Why do I stay here and refuse to go beyond?
I just don’t want to change!
There’s no other way around it. I want to grow to my comfort zone and go no further.
The Stinking Carcass of Saying But Not Doing
That’s why I climb in bed and snuggle up with what Paul calls, “this body of death” (Romans 7:24). The same guy James refers to as a stinking carcass of saying but not doing.
“For as the body without the spirit is dead, so faith without works is dead also.” (James 2:26 KJV)
Empty professions without any life – dead fruitness religion whose pulse ceased to beat long ago. The stench gets worse every year and I continue to wrap it up in more and more reasons why things are not working the way they should.
But the answers to these dilemmas won’t be found in the highlands. The light I seek is not discovered in a sermon.
Wake Up In Hell & Smell the Coffee
I have to wake up in hell and smell the coffee.
I have to face my darkness and begin to declare a different direction. And when I do, I realise the One who led me here is not the devil. Hell is reserved for that sucker in future days. Right now he lives to convince others to stay asleep here. To keep their eyes and ears closed to the possibility of a new way of living.
When I kick the corpse from the bed and quit pretending…
“…behold, You (the God I never expected to find in my fury and my mess) are there.”
He’s here. In hell. In the darkness. In the lies and the fabrications. In the deceptions, and the excuses and the fears and freakouts. He is here in fire swinging his sword to slay the dragons that guard my bed!
Deeper Into Darkness
You don’t go deep without encountering darkness.
You don’t emerge as the man you need to be without facing the man you think you are.
Deep and raging seas of restless emotion await. Dark valleys filled with vile realities beckon. Sloughs of depression and disappointment must be dredged, and Vanity Fair, with its hall of mirrors displaying all the foolish faces I wear for the world, has to be set on fire.
It’s deep and treacherous. Few choose to go this way. It’s narrow and borders on insanity.
But in that place of rage and reality, He leads us.
If I take the wings of the morning, And dwell in the uttermost parts of the sea, Even there Your hand shall lead me, And Your right hand shall hold me.
Let the seas rage I say. Let the mountains fall. I am held. I am whole.
And when the darkness is beyond description, when the fears fall like boulders threatening to crush me under their relentless weight, when I say in desperation…
“Surely the darkness shall fall on me,”
Here at the point of no return, where His presence has led me to the precipice and is poised to push me off the cliff…
“Even the night shall be light about me;”
Pushed to the edge and beyond, watching myself fall into the abyss.

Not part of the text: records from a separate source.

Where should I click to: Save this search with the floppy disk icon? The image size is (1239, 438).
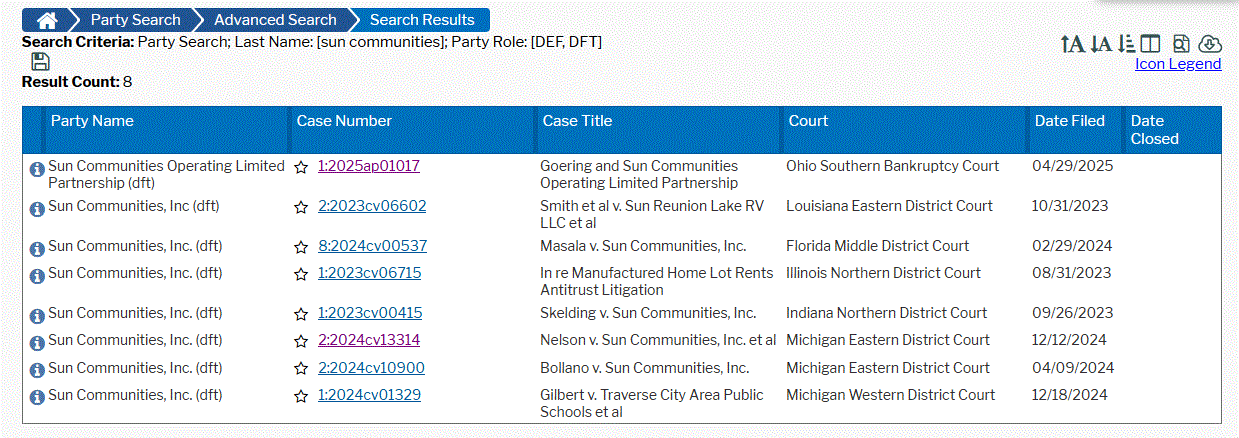[x=40, y=62]
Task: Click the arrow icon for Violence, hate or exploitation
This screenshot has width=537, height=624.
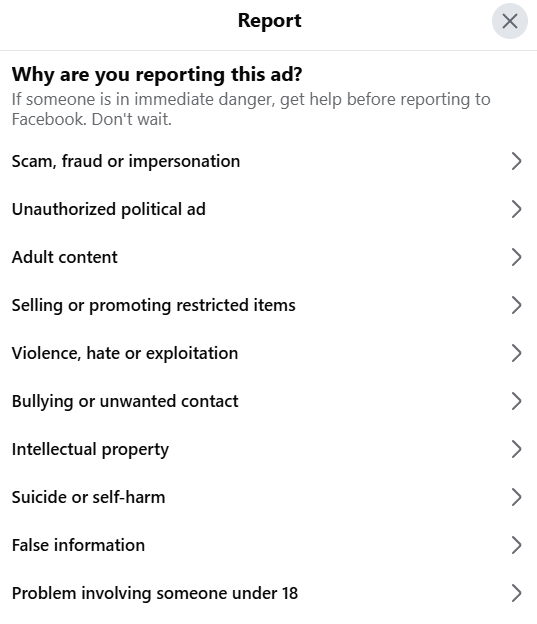Action: point(516,353)
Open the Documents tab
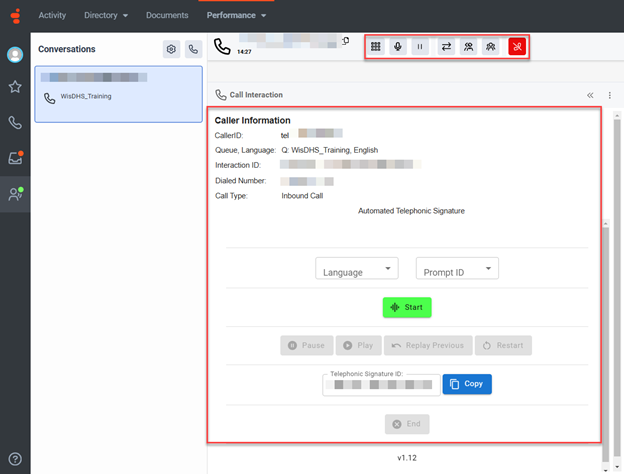The width and height of the screenshot is (624, 474). tap(166, 16)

Destined to die. Made to be slain.
This one I’ve carried like a dead weight for decades.
Here in the darkness, alive to God’s presence and leading, no longer hiding my inconsistencies, no longer wrapping my stench and wearing my masks, there is a new reality waiting for the weary warrior.

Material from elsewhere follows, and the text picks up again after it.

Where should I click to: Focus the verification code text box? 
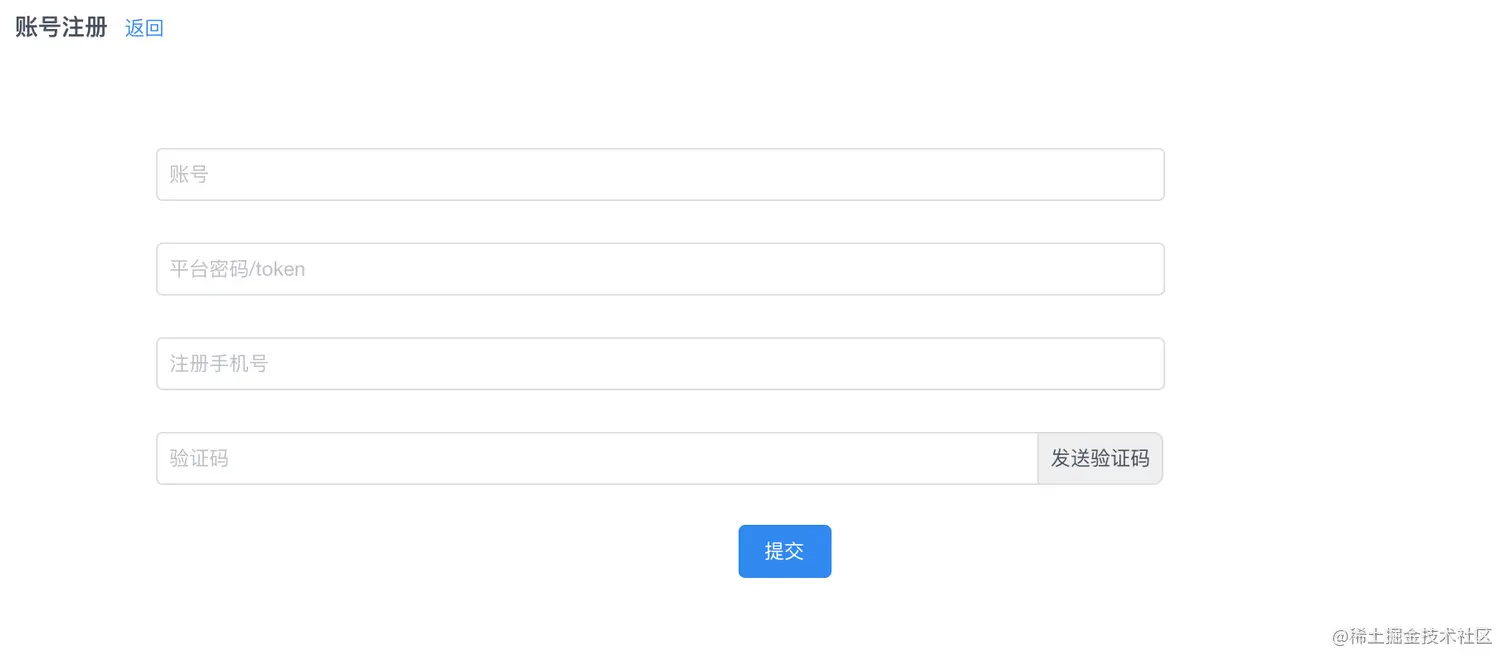pos(597,458)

“Indeed, the darkness shall not hide from You, But the night shines as the day; The darkness and the light are both alike to You.”
The Light being, Jesus; the King of my heart, life, and future; blazes like a thousand suns and reminds me that even my darkness is light in His presence.
I have nothing to fear.
Nothing to hide.
No darkness not eclipsed by His countenance.
I have nowhere to go but forward.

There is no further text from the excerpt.